All Rights Reserved.


Deer Skull, 2011
  Deer Skull, 2011
© 2011 by Bud Grossmann

NO FUR, NO ANTLERS,
NOT MUCH BRAINS AT ALL

Fri., April 8, 2011
8:39AM

Dear Debbie,

     I have a busy morning planned, and a slow afternoon (at the heart hospital with Dad), but sometime I’d like to watch on YouTube Ms. Kloppenburg’s victory speech of a couple days ago. In my own life I benefit from frequent reminders to ponder my pronouncements prior to publishing them.

     Yesterday I took some stuff to the recycling bins, saw — there, in plaid pajama pants like those you may have noticed him wearing on Sunday. I conveyed my sympathy (not about the pants), and we discussed ritualistic disposal of human remains (a subject in this instance unrelated to recycling).

     Also at the Fjord recycling center I greeted a fellow hauling brush with a garden tractor, someone who, first time he met me, kindly —, a man who perhaps bears the burden of community disapprobation for the misdeeds of a family member. (As I recall, the newspaper reported his — pled guilty to —, an act you, for one, remarked upon at the time in the privacy of my dining room, mercifully beyond the —’s hearing.)

     Driving back home by way of Main Street, I saw — coming out of Grover’s, a gallon jug of milk in his hand. I stopped in the street and rolled down my passenger-side window to exchange family news. His — is experiencing “problems associated with old age,” I think he said. Small town, I love it.

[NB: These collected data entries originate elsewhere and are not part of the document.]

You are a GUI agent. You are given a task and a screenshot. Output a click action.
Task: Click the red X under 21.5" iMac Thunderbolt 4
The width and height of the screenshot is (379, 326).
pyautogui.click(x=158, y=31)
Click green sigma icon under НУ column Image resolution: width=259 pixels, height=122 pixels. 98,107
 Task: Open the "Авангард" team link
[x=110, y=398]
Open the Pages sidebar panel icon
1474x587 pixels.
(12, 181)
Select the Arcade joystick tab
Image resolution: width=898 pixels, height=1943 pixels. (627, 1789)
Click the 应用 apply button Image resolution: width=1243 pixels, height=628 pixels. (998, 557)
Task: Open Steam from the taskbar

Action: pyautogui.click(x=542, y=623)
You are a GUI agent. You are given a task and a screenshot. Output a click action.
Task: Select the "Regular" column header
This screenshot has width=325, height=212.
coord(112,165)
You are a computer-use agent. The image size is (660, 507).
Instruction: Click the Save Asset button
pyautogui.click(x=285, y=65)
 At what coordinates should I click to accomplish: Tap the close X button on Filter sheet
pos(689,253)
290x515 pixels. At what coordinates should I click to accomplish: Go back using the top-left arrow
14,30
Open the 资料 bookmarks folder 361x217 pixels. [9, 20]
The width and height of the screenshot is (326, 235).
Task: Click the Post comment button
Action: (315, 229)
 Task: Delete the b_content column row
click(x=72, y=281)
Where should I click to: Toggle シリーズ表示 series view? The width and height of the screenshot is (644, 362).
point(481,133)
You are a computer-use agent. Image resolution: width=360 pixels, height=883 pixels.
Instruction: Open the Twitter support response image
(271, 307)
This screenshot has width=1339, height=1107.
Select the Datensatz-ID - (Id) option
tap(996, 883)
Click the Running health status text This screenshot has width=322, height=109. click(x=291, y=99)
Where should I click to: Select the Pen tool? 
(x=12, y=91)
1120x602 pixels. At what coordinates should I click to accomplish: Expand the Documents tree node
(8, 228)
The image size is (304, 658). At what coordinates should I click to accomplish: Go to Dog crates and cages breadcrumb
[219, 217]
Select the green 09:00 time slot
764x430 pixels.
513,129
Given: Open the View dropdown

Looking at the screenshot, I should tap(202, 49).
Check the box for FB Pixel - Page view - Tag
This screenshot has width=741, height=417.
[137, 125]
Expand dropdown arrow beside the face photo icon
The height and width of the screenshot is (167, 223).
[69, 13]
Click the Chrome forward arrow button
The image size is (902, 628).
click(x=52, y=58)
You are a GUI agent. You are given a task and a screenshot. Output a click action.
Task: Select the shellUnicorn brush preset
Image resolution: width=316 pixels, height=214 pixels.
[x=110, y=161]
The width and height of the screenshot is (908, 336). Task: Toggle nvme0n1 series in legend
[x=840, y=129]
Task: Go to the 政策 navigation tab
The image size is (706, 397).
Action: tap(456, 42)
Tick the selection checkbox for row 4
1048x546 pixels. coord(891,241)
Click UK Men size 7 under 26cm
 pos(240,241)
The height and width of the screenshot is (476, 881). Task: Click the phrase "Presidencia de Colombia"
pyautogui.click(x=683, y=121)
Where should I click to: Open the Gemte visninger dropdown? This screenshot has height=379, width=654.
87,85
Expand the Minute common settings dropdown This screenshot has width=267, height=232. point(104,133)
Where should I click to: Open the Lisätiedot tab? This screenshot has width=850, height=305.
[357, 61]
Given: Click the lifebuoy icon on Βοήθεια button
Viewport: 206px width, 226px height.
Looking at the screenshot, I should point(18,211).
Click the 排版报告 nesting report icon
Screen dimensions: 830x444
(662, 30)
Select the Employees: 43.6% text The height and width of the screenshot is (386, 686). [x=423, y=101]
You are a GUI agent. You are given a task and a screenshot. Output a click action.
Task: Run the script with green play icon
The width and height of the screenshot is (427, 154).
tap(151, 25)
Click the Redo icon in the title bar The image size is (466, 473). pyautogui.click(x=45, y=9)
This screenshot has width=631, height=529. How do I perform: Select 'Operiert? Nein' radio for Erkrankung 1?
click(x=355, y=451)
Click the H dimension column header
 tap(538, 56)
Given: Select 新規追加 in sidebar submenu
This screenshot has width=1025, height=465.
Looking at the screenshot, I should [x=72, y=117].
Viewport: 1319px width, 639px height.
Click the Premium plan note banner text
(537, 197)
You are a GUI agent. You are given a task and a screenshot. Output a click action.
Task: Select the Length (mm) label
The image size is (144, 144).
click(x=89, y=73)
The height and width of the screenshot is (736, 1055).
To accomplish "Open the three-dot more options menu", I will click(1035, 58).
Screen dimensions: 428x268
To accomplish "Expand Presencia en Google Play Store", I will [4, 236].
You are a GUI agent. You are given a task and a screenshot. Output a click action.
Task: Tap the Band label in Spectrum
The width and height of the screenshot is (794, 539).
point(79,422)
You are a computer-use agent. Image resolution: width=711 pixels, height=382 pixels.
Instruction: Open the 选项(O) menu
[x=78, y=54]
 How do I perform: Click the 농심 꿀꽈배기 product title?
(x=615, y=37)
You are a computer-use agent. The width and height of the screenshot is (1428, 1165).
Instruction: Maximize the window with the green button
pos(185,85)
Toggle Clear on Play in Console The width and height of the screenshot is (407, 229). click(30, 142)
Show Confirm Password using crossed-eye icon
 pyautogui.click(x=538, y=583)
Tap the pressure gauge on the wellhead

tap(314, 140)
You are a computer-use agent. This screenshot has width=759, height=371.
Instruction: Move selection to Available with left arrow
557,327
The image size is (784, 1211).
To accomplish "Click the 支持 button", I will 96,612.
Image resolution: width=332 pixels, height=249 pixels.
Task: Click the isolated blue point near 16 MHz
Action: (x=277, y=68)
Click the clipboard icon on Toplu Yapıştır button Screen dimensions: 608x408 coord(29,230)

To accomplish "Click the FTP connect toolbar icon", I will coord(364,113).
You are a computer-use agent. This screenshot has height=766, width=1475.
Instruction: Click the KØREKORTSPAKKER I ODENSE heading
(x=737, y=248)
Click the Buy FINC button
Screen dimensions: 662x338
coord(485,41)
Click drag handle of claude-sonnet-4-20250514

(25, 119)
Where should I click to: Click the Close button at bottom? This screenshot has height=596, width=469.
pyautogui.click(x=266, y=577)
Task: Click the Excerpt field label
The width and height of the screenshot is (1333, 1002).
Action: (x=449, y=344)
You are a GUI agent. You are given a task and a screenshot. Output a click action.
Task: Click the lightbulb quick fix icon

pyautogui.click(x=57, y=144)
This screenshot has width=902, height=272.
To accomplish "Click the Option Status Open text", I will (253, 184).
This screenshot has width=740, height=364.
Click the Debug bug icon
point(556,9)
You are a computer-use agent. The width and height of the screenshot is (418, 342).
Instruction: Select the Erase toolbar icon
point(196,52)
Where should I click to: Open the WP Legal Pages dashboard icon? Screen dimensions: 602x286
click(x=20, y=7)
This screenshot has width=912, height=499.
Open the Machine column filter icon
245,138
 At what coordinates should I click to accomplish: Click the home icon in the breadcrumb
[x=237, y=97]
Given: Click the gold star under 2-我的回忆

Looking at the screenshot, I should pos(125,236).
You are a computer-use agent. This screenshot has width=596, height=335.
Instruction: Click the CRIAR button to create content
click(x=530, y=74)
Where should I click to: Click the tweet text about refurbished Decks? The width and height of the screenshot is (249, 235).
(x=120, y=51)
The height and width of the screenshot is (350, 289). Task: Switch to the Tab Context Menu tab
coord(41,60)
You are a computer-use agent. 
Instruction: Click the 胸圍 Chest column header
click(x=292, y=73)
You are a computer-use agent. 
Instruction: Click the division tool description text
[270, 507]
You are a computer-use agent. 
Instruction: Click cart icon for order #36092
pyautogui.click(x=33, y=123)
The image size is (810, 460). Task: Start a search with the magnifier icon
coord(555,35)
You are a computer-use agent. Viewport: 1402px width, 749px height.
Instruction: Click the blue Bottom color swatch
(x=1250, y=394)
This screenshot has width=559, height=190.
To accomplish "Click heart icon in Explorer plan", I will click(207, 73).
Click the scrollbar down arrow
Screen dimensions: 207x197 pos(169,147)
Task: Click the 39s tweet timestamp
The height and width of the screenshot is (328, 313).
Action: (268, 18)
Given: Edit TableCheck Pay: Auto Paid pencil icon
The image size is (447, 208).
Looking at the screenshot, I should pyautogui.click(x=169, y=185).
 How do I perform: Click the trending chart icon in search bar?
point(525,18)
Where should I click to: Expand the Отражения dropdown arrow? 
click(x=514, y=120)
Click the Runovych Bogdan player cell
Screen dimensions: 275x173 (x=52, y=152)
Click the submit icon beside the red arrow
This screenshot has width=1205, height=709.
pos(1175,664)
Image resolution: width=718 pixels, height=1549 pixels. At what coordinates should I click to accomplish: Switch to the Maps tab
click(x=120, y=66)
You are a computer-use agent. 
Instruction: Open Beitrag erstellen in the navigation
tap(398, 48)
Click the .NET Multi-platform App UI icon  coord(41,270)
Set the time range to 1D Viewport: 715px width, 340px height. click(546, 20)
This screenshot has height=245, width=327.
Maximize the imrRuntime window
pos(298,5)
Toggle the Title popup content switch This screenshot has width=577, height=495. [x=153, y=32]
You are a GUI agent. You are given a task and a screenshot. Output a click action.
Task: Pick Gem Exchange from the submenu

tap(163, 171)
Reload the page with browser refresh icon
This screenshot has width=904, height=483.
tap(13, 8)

     The deer skull souvenir had lain no less than half a year in the marsh grass. It had no hair or skin and didn’t appear to have much marrow or residue of brain; I noticed no odor when I put it in the car or when I offered it to Jason. But in my kitchen, in the corn-on-the-cob kettle, soupy, sticky, smelly slime boiled out. I let the bones simmer two hours and more. When I scrubbed the tiny incisors with a human toothbrush, they pulled out of the thin chin bone. The molars are loose, but seem still rooted in the jaw. I’ve soaked the bones overnight now in diluted Clorox, but they remain stained, esp. the deep valleys of the molars. The surfaces don’t gleam like the bones in Jon Langsdorf’s Indian hut. I reported all this to Dad this morning, and he said I was welcome to some skulls-with-antlers he has in the pole building. I thanked him but said no. If I get lonely in my dining room, I’ll pin an Old Man Saying Grace poster on my wall while the room awaits a coat of paint.

     This morning’s loaf of occidental rye rose nicely. When I get to my last batch of factory seconds, I’ll try to remember to save a slice for a side-by-side comparison with high-gluten. The occidental doesn’t smell as good while baking, is my impression, but the ultimate flavor and texture seem perfectly fine. I wonder if last Sunday’s weather would account for the denser loaf that you took home.

                         Bye for now, dear.